Introduction

Sometimes your Google Cloud Run app needs to communicate with or consume other services. This can be a simple as reading an object in Cloud Storage, sending an email, or connecting to a database. What identity does Cloud Run use? Can I change the identity? How do I use this identity to security my services?

In this article, I will cover these questions. We will create a service account, create and lock down a Cloud Storage Bucket, encrypt our secrets with Cloud KMS and deploy a Cloud Run instance that securely gets and decrypts secrets from Cloud Storage.

The default Cloud Run Identity is the Compute Engine Default Service Account. Unless you have changed this service account, it has the roles/editor permissions. This role has vast permissions across the Google Cloud Platform. This service account is also shared with other services such as Compute Engine and Cloud Functions.

In the latest Cloud Run Alpha release, Google has added a new command-line option --service-account. Update June 11, 2019 – This command line option is now Beta. This option allows you to specify a service account to use as the Cloud Run identity. This means you can use a different identity for each of your Cloud Run services. This is a big feature for Cloud Run. You need not create and download keys for this service account. No key leakage or management. This is inherently powerful and secure.

When storing parameters and secrets, it is very important to limit who/what can access these secrets. By using a unique identity, you can lock down and secure access to secrets.

This article just touches upon Cloud Run Identity. Other Google Cloud services, such as Pub/Sub, can use the Cloud Run Identity for authorization.

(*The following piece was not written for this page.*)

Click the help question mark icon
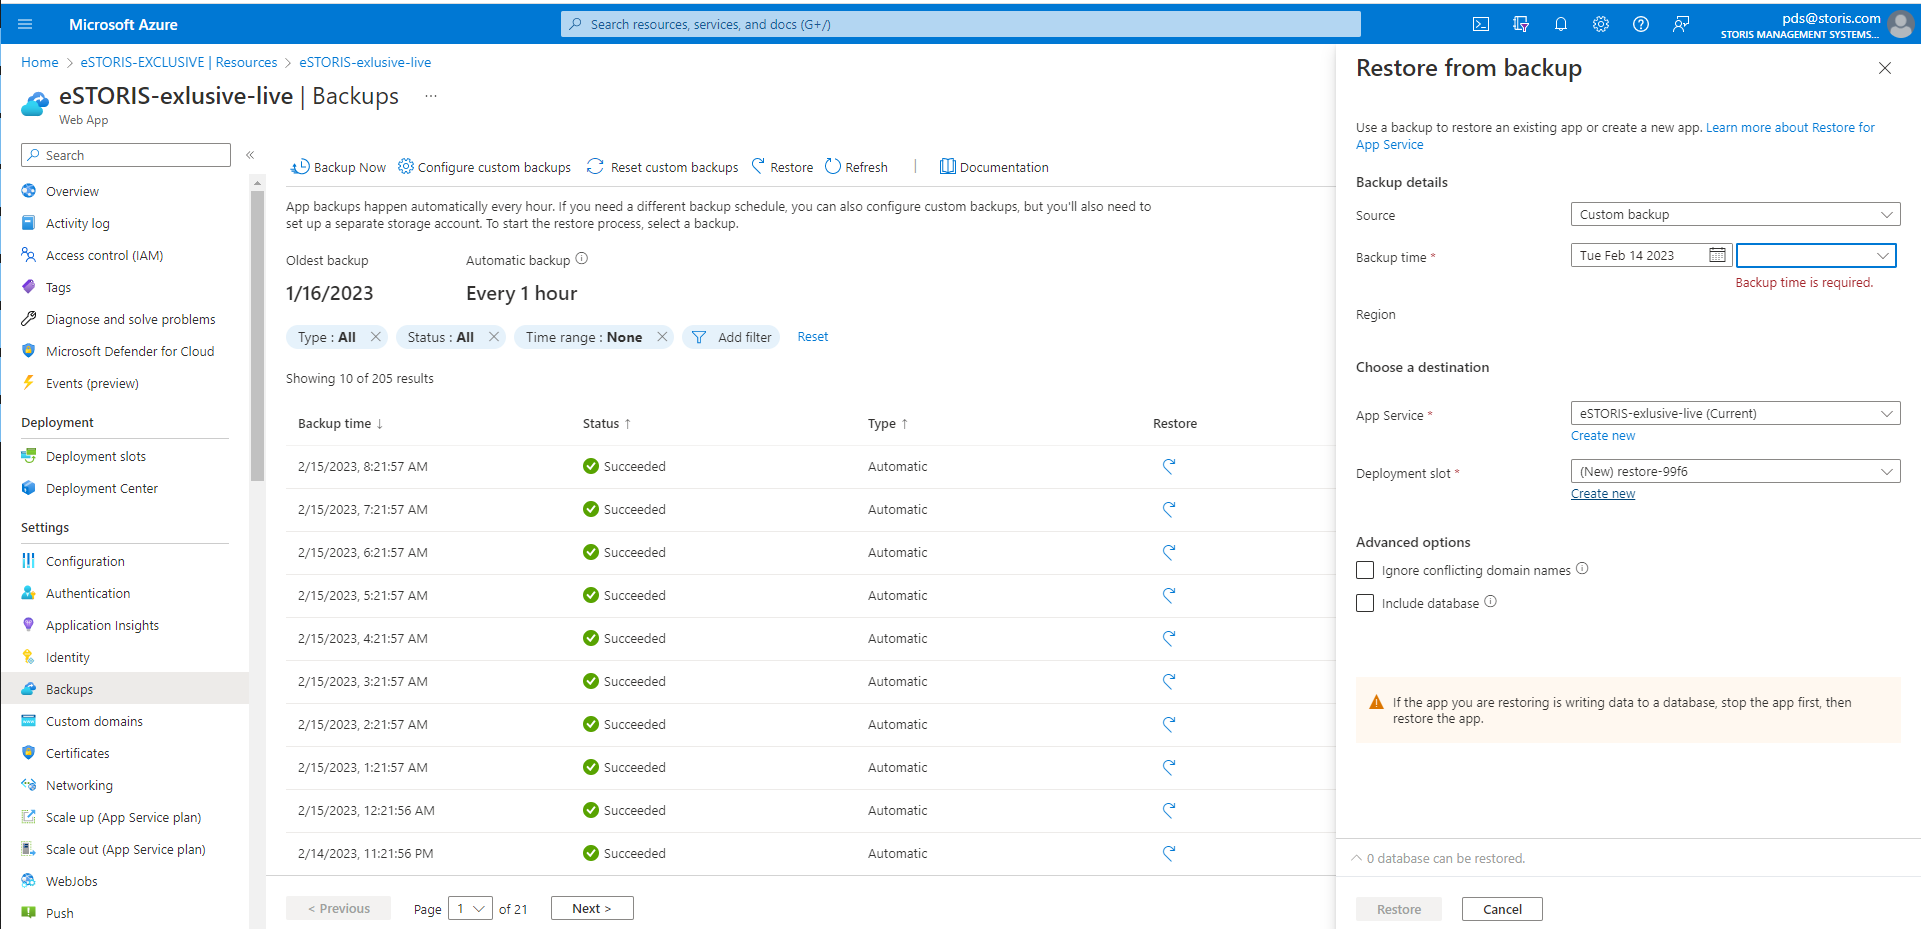The width and height of the screenshot is (1921, 929). pyautogui.click(x=1641, y=24)
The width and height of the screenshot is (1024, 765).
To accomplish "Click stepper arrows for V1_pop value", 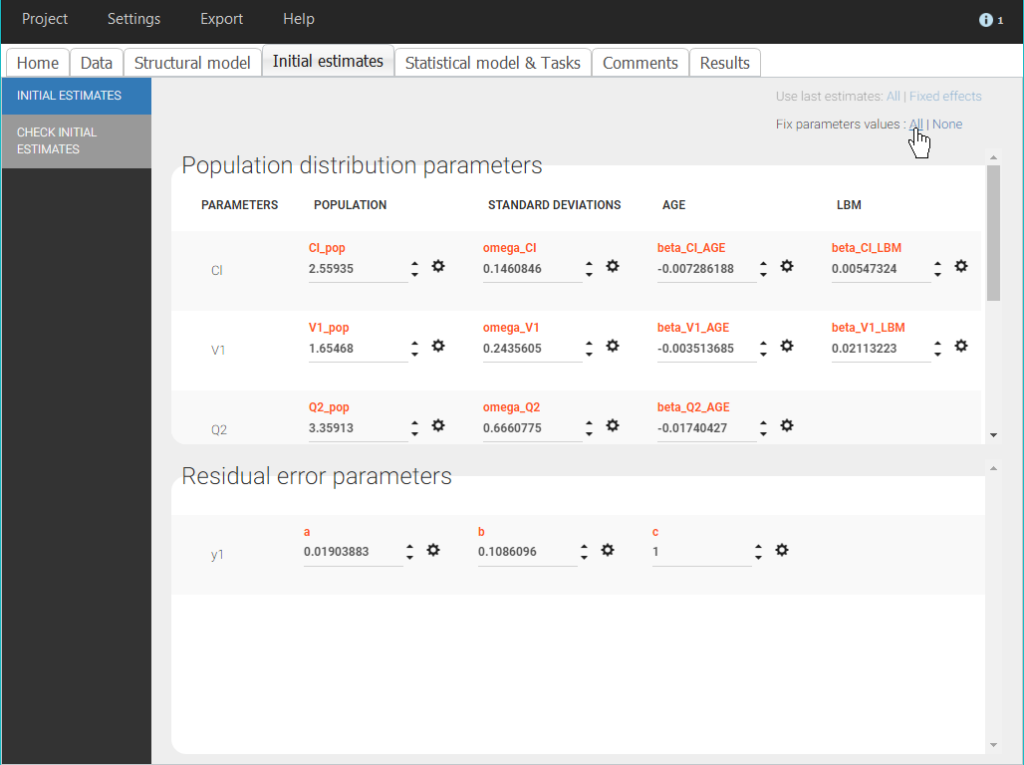I will coord(415,349).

You can also use this identity in your calls to your own services. In another article, I will discuss the low-level details of Cloud Run identity and how to verify identities.

In this article we will:

  1. Create a new service account. No permissions are assigned to this service account.
  2. Create a KMS Keyring and Key.
  3. Add the service account as an IAM member to the KMS key for decryption.
  4. Create a Cloud Storage Bucket and lock down access to only Project Owners and this service account.
  5. Add the service account as an IAM member to the storage bucket members list.
  6. Encrypt our secrets with KMS and copy to Cloud Storage.
  7. Configure Cloud Run to use this service account as an identity for service-to-service access.
  8. Our application in Cloud Run will access the encrypted secrets in Cloud Storage, decrypt using KMS and display for review.

Star of the Show

Google added the command-line option --service-account to the alpha version of the gcloud run deploy command. I cannot find when this feature was added to the Cloud SDK. I am testing with Cloud SDK 238.0.0 released May 28, 2019. As with all alpha and beta commands, do not use in production.

Update: June 11, 2019. This command-line option is now in the beta commands. This was released in the Cloud SDK version 250.0.0. Run the command gcloud components update to get the latest version.

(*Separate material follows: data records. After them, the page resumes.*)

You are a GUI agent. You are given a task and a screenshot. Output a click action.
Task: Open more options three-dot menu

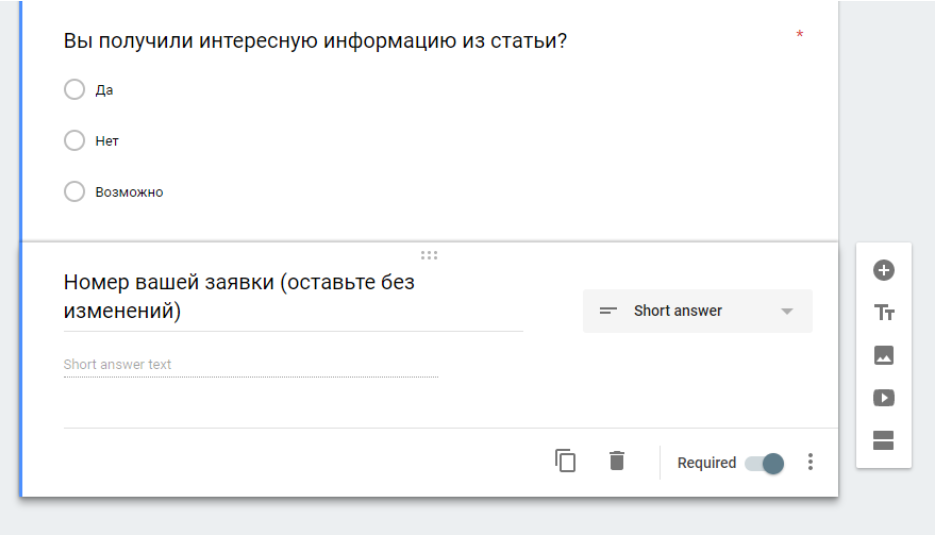click(810, 462)
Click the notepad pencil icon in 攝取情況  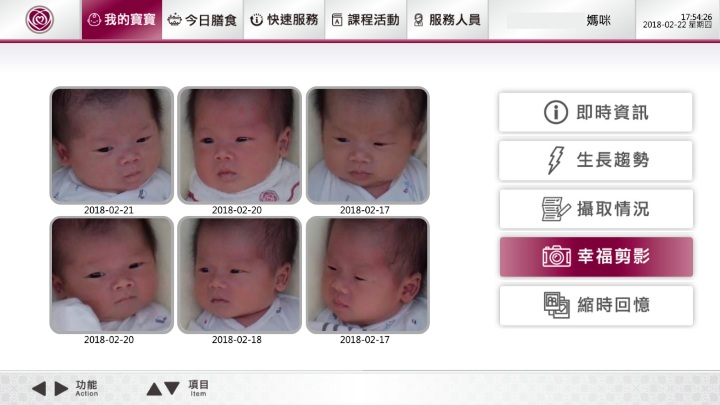point(556,209)
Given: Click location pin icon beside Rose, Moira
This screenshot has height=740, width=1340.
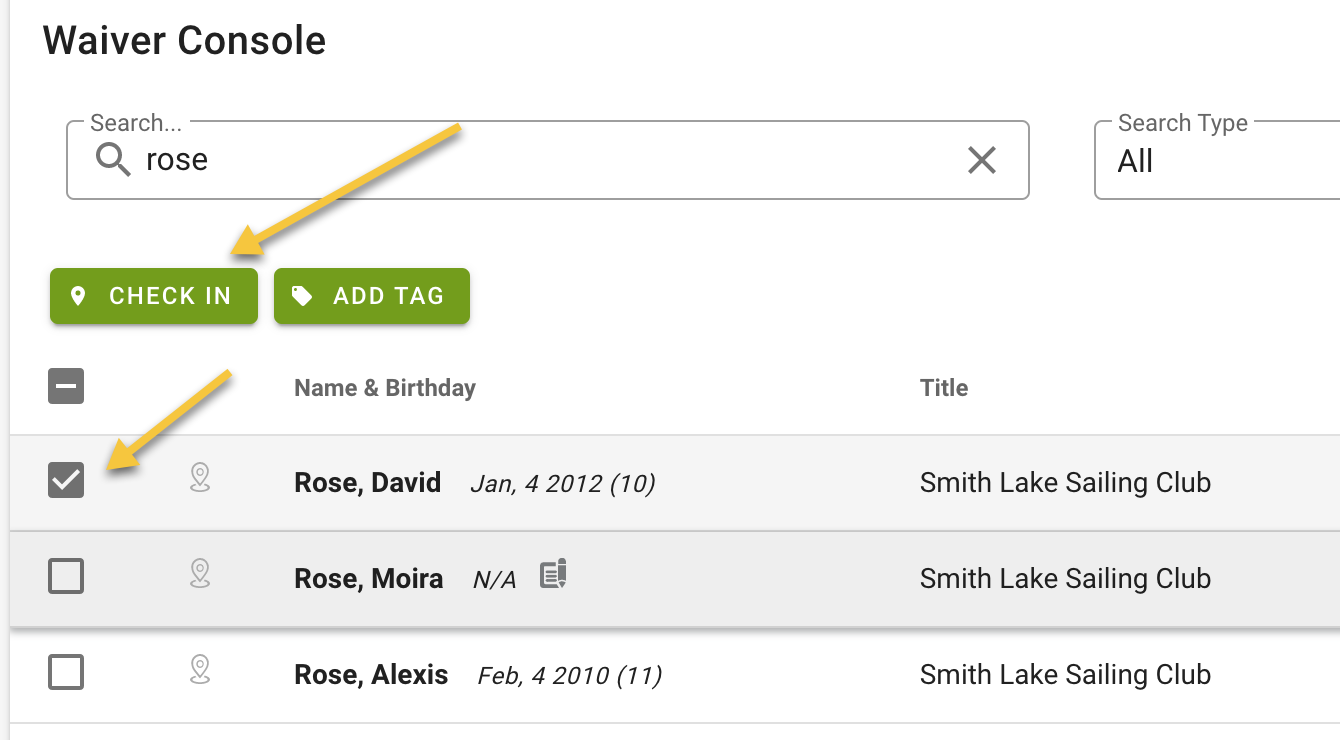Looking at the screenshot, I should click(x=200, y=574).
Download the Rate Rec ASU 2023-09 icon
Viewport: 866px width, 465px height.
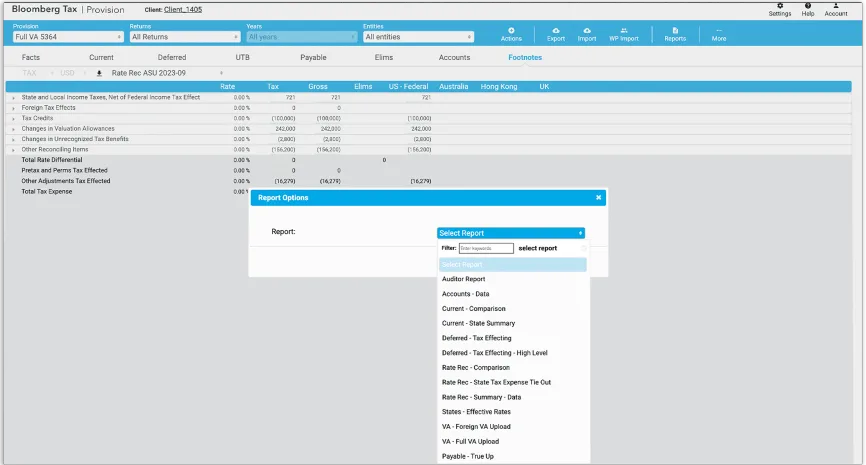[99, 73]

This command-line option supports specifying the service account to use for the Cloud Run identity. When you request ADC (Application Default Credentials), this will be the service account used for your OAuth tokens. This feature means that you can create a service account with no permissions, no keys, no JSON file, etc. Then add this service account email address to the services you want to consume securely. Examples in this article are Cloud Storage and KMS.

Google’s description of –service-account

Email address of the IAM service account associated with the revision of the service. The service account represents the identity of the running revision, and determines what permissions the revision has. If not provided, the revision will use the project’s default service account.

Getting Started

This article assumes that you have the CLI gcloud installed and configured with credentials. This article is CLI based and we will not be using the Google Cloud Console. Google’s GUI is excellent, but I prefer the CLI as I can create scripts, create better documentation, etc. Sometimes there are options that are not available in the GUI and you must use the CLI. Step 7 uses a new Cloud Run feature --service-account which is only available in the alpha and beta versions of the CLI.

Verify that the correct project is the default project:

If the correct project is not displayed, use this command to change the default project:

You can list the projects in your account. Some security configurations will not allow you to list projects. In that case, you will need to specify the default project manually as shown above.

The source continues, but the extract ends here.